WHAT YOU WILL DO> Copy out every line of the material below word for word, leaving out the pictures.

DATA SECTION>
****************

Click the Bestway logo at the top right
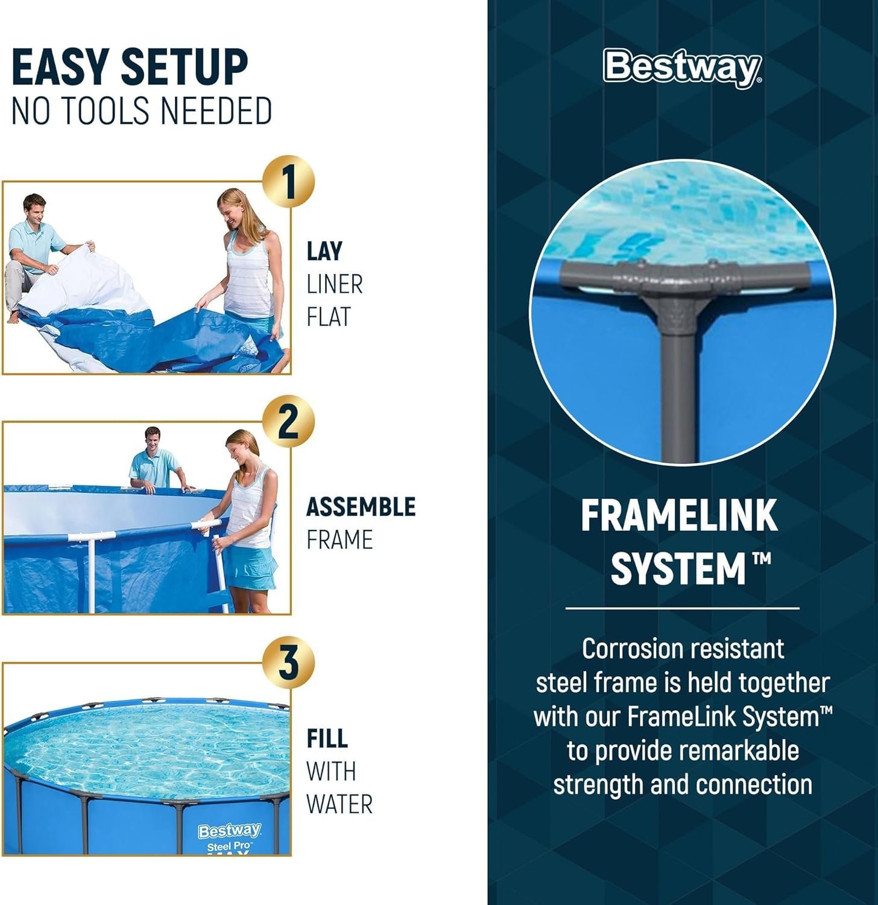682,68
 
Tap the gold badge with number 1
289,182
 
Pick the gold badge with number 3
289,662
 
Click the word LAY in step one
324,252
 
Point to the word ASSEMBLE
361,507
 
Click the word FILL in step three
327,738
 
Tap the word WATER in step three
339,804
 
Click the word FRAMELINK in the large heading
679,516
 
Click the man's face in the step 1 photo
35,208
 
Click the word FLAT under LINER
328,317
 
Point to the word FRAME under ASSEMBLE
339,540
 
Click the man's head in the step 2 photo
153,439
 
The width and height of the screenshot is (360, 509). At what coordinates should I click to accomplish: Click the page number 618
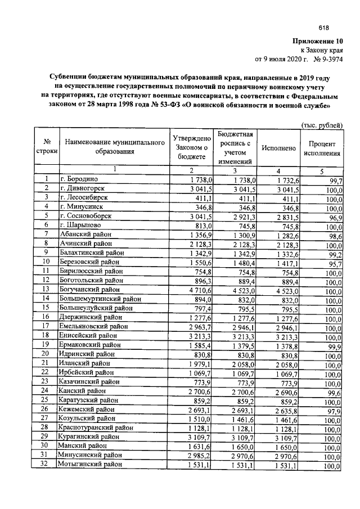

****************

EXERCISE OUTPUT>
Click the Bestway logo at the top right
682,68
 
Tap the gold badge with number 1
289,182
 
Pick the gold badge with number 3
289,662
 
Click the word LAY in step one
324,252
 
Point to the word ASSEMBLE
361,507
 
Click the word FILL in step three
327,738
 
Tap the word WATER in step three
339,804
 
Click the word FRAMELINK in the large heading
679,516
 
Click the man's face in the step 1 photo
35,208
 
Click the word FLAT under LINER
328,317
 
Point to the word FRAME under ASSEMBLE
339,540
 
Click the man's head in the step 2 photo
153,439
 
The width and height of the screenshot is (360, 509). At what coordinates should I click to accomplish: Click the page number 618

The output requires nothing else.